- _Task brief_
Please copy the entries below word for word, starting with the line that contains "Identify the location of text: (a)." and continuing through the line that contains "center [352, 284].". Give only those lines.
----- Task data -----
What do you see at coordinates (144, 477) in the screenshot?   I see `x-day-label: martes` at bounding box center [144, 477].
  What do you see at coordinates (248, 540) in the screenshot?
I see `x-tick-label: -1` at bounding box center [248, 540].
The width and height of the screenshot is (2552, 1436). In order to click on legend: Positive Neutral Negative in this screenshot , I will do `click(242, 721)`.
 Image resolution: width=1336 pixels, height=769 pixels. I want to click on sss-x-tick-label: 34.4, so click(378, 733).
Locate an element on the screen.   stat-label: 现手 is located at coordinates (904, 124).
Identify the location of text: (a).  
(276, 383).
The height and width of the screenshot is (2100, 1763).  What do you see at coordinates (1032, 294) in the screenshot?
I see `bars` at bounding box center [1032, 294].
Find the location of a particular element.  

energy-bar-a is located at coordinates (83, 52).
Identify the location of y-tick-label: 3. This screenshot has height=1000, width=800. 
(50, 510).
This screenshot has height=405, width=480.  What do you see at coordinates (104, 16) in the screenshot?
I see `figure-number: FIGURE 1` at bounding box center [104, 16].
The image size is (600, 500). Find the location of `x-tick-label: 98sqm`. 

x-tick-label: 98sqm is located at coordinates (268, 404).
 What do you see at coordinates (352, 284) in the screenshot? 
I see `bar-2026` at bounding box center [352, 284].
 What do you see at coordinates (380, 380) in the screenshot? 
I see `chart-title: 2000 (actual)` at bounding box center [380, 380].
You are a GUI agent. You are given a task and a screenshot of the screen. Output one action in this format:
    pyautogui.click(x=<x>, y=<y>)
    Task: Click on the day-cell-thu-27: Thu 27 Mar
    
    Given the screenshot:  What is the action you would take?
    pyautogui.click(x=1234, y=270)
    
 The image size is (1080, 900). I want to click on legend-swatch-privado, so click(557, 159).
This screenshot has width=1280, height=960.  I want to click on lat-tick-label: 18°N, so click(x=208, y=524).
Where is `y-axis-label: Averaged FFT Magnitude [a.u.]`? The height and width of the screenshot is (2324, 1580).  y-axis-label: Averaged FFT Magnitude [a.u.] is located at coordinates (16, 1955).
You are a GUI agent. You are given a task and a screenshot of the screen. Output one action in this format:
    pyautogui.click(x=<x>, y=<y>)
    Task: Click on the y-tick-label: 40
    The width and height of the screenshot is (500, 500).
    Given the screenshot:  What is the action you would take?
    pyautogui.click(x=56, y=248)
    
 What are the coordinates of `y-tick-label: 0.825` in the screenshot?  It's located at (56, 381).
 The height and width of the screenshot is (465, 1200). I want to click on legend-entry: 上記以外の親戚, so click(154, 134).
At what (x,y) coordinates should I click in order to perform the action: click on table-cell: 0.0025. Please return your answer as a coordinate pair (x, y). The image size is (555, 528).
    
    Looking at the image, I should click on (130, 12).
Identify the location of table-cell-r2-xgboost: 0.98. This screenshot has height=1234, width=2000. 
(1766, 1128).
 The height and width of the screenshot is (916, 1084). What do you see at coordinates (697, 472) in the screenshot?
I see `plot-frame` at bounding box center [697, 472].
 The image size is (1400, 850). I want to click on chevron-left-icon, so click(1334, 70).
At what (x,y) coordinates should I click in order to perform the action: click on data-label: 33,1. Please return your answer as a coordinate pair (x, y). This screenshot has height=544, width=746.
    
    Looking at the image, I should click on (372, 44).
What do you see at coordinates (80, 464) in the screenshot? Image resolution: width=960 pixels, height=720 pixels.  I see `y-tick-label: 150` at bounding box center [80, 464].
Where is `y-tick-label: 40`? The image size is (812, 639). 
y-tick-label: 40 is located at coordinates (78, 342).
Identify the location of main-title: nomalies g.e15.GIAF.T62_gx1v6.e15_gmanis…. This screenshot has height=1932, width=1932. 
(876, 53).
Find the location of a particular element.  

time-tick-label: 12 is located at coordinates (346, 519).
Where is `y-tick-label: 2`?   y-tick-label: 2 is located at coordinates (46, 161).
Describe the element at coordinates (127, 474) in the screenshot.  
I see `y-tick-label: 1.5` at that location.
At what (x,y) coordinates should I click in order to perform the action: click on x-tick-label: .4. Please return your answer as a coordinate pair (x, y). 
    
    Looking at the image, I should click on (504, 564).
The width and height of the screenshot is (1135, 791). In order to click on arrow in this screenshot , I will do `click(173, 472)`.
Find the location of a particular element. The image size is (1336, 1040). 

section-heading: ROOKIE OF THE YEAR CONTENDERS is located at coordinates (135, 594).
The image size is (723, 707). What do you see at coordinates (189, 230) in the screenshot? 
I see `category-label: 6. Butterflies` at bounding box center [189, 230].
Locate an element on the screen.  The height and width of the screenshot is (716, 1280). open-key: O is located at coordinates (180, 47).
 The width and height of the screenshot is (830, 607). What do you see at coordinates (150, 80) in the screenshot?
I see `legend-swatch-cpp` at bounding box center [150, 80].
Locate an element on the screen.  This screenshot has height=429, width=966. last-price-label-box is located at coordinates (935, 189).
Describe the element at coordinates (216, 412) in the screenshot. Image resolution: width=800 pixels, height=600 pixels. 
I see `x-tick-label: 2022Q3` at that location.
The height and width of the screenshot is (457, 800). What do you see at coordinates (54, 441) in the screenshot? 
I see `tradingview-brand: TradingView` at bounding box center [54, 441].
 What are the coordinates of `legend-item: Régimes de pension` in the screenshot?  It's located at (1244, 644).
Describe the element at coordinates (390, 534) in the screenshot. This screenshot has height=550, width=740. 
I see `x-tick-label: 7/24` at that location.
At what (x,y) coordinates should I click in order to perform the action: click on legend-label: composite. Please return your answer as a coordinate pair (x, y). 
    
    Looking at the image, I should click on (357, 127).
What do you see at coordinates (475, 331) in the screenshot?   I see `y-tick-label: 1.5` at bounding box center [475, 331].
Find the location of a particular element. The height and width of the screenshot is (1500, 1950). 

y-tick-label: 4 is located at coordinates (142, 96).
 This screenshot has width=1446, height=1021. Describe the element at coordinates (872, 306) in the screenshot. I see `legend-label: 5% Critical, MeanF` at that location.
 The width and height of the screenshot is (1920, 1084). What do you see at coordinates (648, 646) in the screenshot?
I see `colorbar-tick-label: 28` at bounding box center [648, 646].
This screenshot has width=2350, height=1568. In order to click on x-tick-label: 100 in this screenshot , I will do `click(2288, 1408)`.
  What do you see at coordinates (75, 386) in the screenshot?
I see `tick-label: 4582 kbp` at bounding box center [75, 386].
-----
- _Task answer_
Identify the location of text: (a).  
(276, 383).
The height and width of the screenshot is (2100, 1763).  What do you see at coordinates (1032, 294) in the screenshot?
I see `bars` at bounding box center [1032, 294].
Find the location of a particular element.  

energy-bar-a is located at coordinates (83, 52).
Identify the location of y-tick-label: 3. This screenshot has height=1000, width=800. 
(50, 510).
This screenshot has height=405, width=480.  What do you see at coordinates (104, 16) in the screenshot?
I see `figure-number: FIGURE 1` at bounding box center [104, 16].
The image size is (600, 500). Find the location of `x-tick-label: 98sqm`. 

x-tick-label: 98sqm is located at coordinates (268, 404).
 What do you see at coordinates (352, 284) in the screenshot? 
I see `bar-2026` at bounding box center [352, 284].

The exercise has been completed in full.